ZFS on Linux (Part 1 of 2)

In part one, of this two part episode, we are going to look at ZFS on Linux. I will cover the basics of what ZFS is, how to create and work with ZFS pools, along with how to recover from common failures modes.

While researching this topic, it became clear that to really do the it justice, I needed to split the episode into two parts. So, the first part will act as an into to ZFS, how to create and work with ZFS pools, along with recovering from failures. Then, in the second part, will look at some of the advanced features offered by ZFS, things like: compression, deduplication, quotas, and snapshots.

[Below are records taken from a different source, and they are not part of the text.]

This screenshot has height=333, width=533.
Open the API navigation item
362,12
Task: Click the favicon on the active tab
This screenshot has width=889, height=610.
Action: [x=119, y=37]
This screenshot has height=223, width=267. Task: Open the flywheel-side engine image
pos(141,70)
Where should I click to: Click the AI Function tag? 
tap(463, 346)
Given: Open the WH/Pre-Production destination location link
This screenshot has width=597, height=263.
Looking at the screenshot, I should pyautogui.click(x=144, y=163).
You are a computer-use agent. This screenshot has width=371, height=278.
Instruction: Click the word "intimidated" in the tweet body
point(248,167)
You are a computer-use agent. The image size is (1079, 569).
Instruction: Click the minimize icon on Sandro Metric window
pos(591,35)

ZFS was designed from the ground up, to be a highly scalable, combined volume management and filesystem, with many advanced features. This work took place almost 10 years ago by Sun Microsystems, for thier Solaris platform. In early 2010, Oracle acquired Sun Microsystems. Since the creation of ZFS, it has grown beyond Solaris. For example, BSD has had a working ZFS port for 7 years now. ZFS is just recently becoming popular on Linux, as the port is becoming much more stable. Since ZFS has been around for so long, there is no shortage of great documentation. If you are interested in reading about why ZFS is so great, along with a little history, the ZFS Wikipedia page is pretty good.

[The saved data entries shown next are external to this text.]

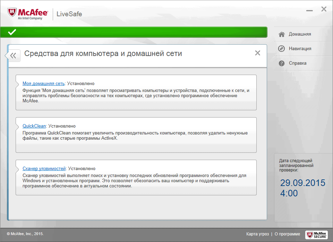Image resolution: width=333 pixels, height=242 pixels.
Task: Click the green checkmark on the status bar
Action: click(11, 32)
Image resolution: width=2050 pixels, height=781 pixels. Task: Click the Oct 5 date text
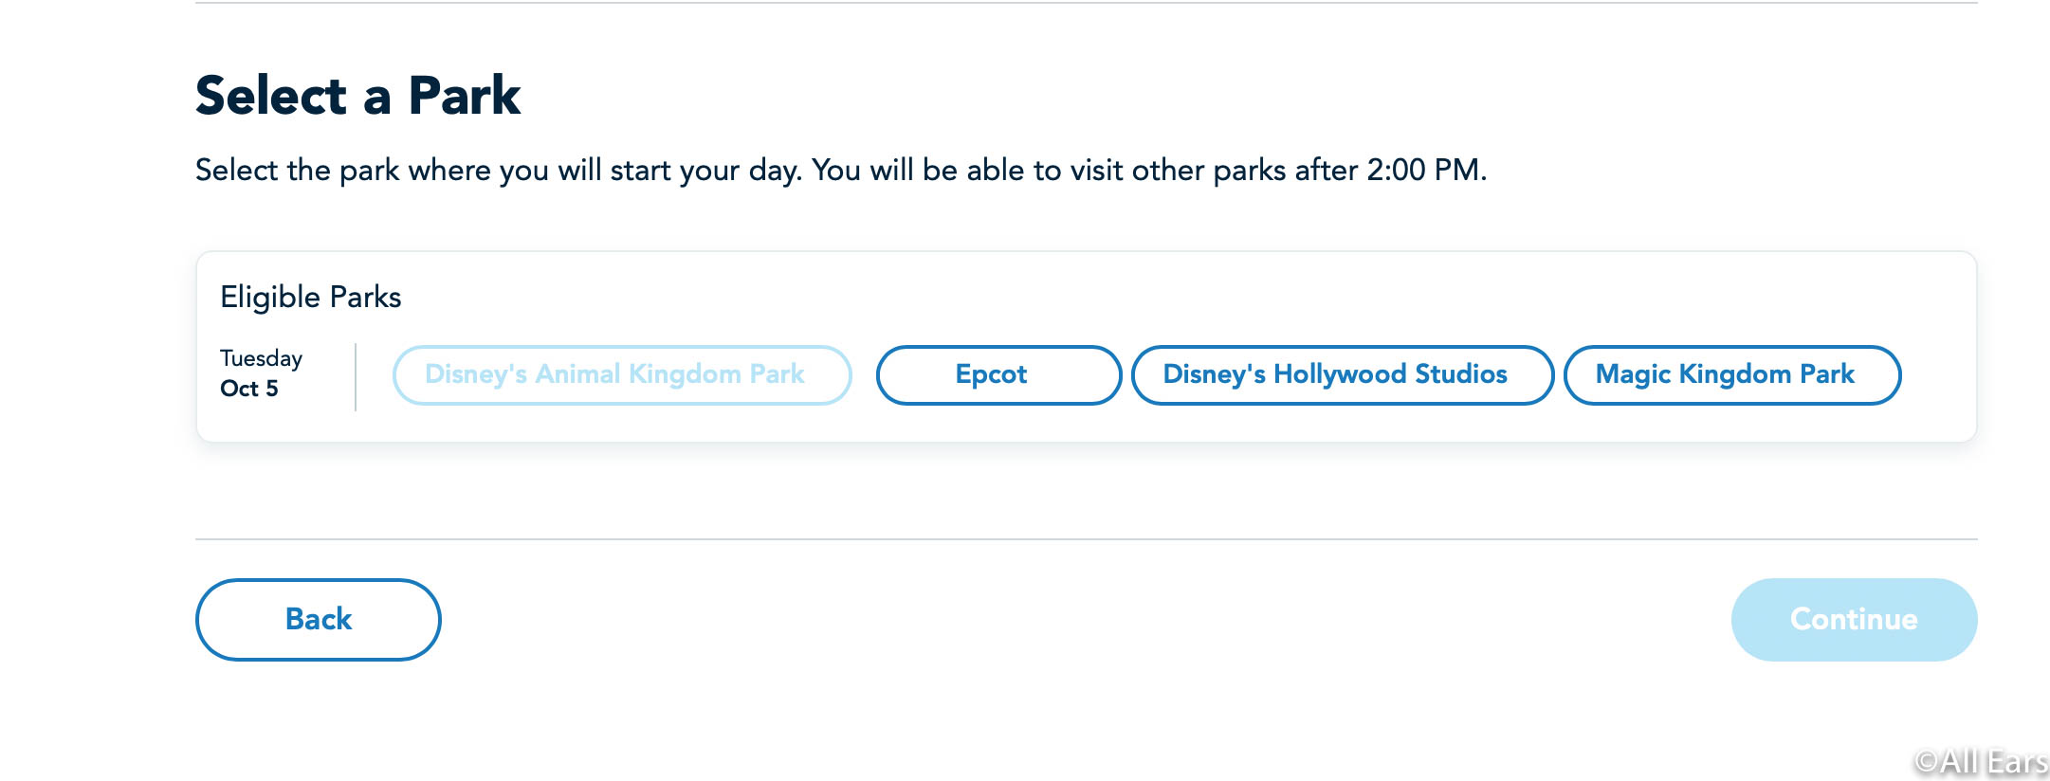pyautogui.click(x=249, y=389)
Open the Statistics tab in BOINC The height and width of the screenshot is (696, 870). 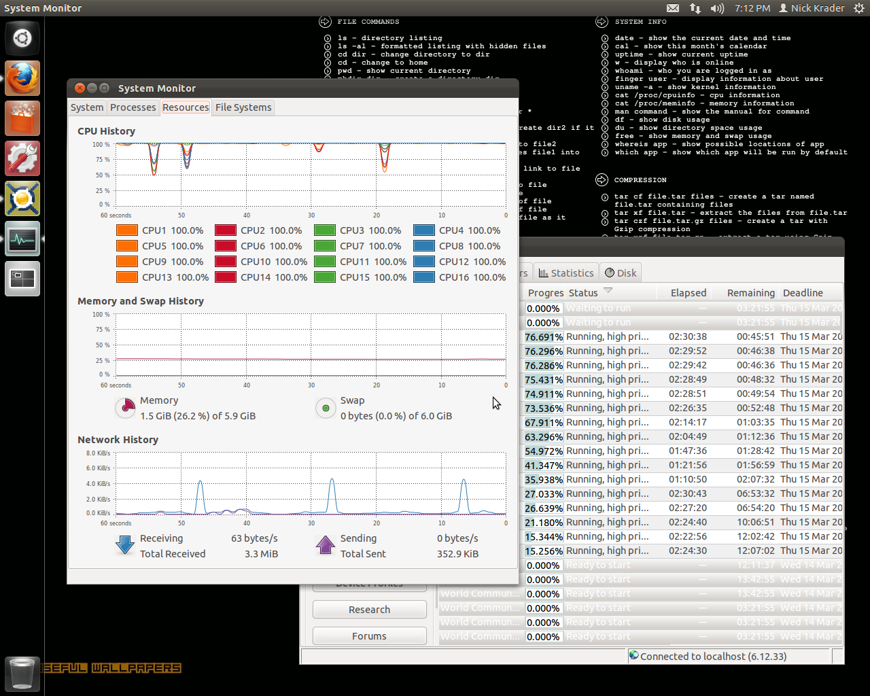coord(566,273)
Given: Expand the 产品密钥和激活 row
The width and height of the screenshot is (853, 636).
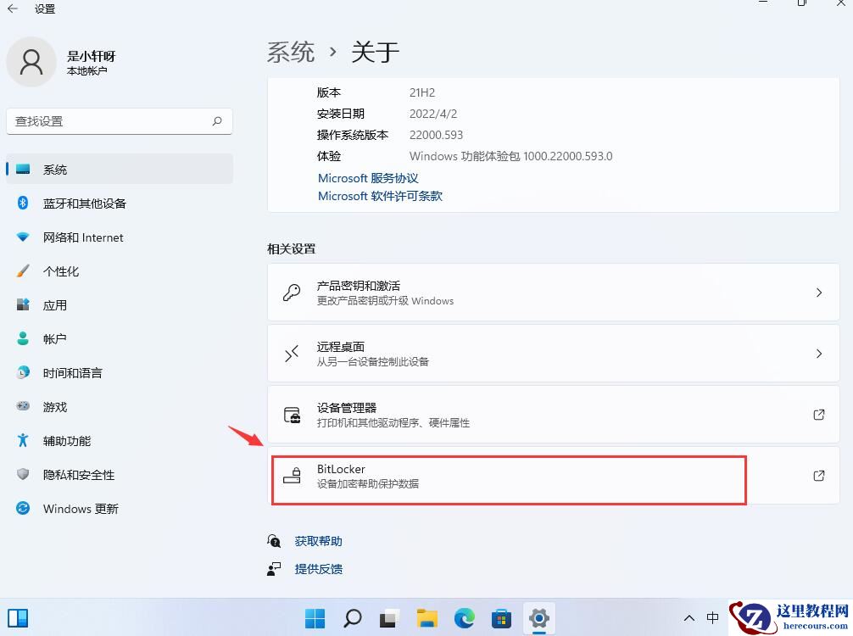Looking at the screenshot, I should tap(554, 292).
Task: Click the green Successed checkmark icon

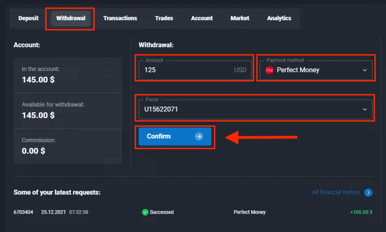Action: [x=145, y=212]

The ZFS on Linux port is produced by the Lawrence Livermore National Laboratory. I think this is worth talking about for a minute, as it add some weight to the topic. Livermore is home to two of the fastest supercomputers in the world, ranked at Nos. 3 and 9, out of the top 500. One of these top supercomputers named Sequoia, just happens to run ZFS on Linux, which Livermore helped create. There is a great video about the Sequoias ZFS and Luster implementation over on Youtube. I should also mention, that there is a nice little community gathering around the ZFS on Linux project, so lots of people are using it now.

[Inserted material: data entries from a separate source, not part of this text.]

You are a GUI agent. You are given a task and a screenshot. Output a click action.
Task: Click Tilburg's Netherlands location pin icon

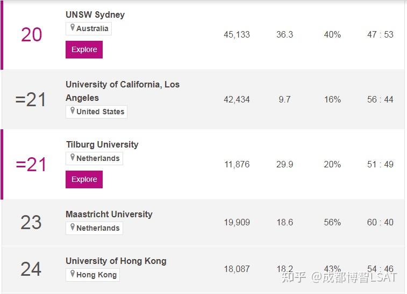[x=72, y=158]
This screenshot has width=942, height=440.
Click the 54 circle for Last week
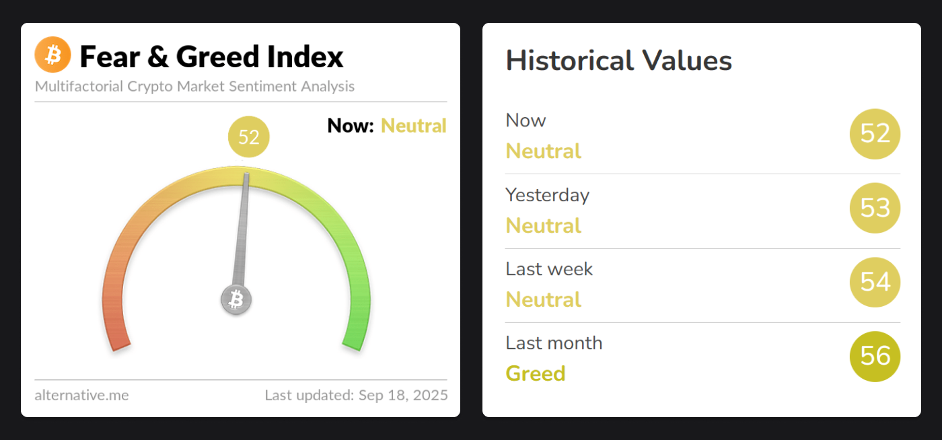pyautogui.click(x=875, y=282)
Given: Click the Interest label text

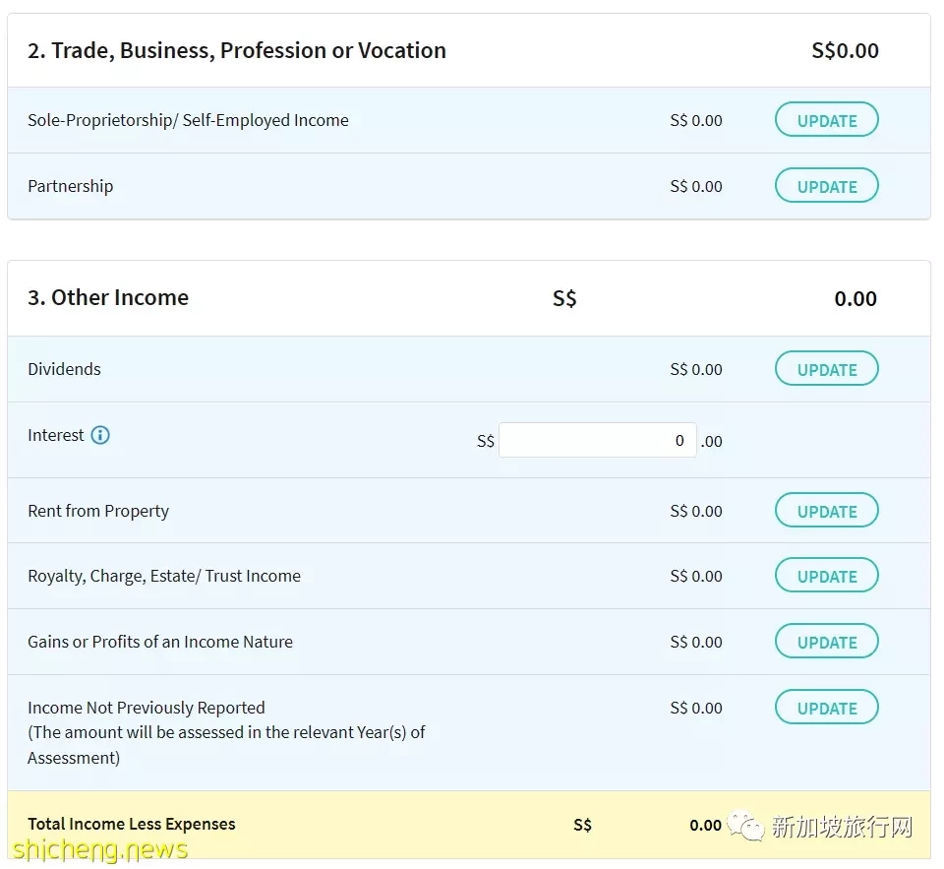Looking at the screenshot, I should [x=55, y=435].
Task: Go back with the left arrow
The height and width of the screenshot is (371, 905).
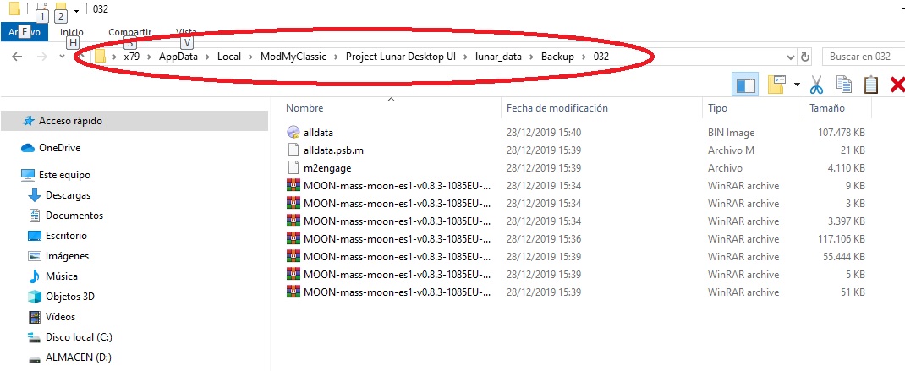Action: (x=17, y=57)
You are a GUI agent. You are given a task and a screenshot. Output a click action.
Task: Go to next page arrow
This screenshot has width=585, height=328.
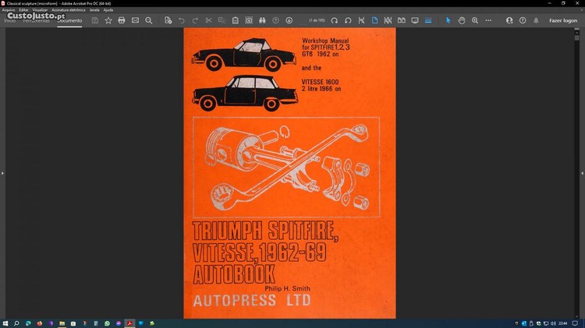pyautogui.click(x=289, y=20)
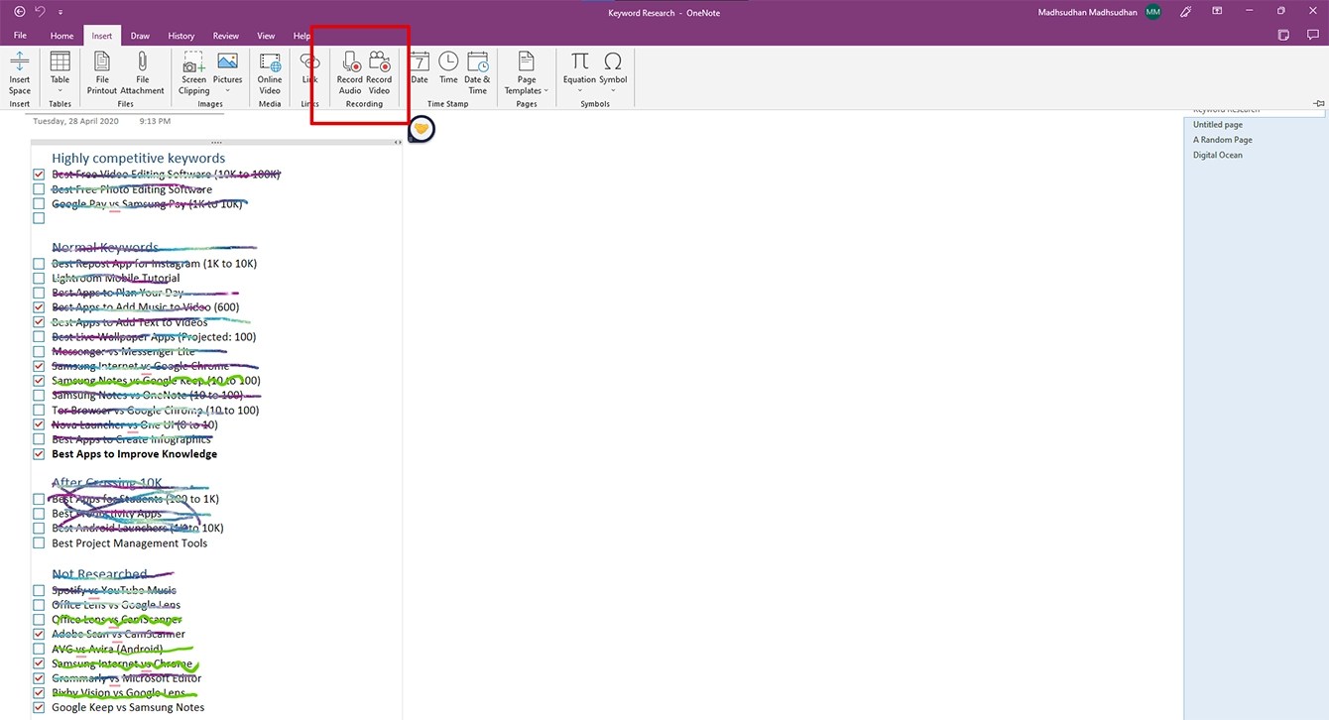Insert an Online Video

tap(269, 71)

Lets jump back to the ZFS homepage and get started with installing ZFS on our system. The ZFS on Linux is basically a kernel module and user land tools that you download, compile, and install. What is great about this, is that you do not have to patch or recompile your kernel, ZFS is just a loadable module. It is actually very easy to get going, since packages for Debian, Fedora, Ubuntu, and RHEL, and for each OS it is just a matter to running a couple commands. I am going to use CentOS on a virtual machines today, but the ZFS commands used throughout the demo, should work across all Linux distributions.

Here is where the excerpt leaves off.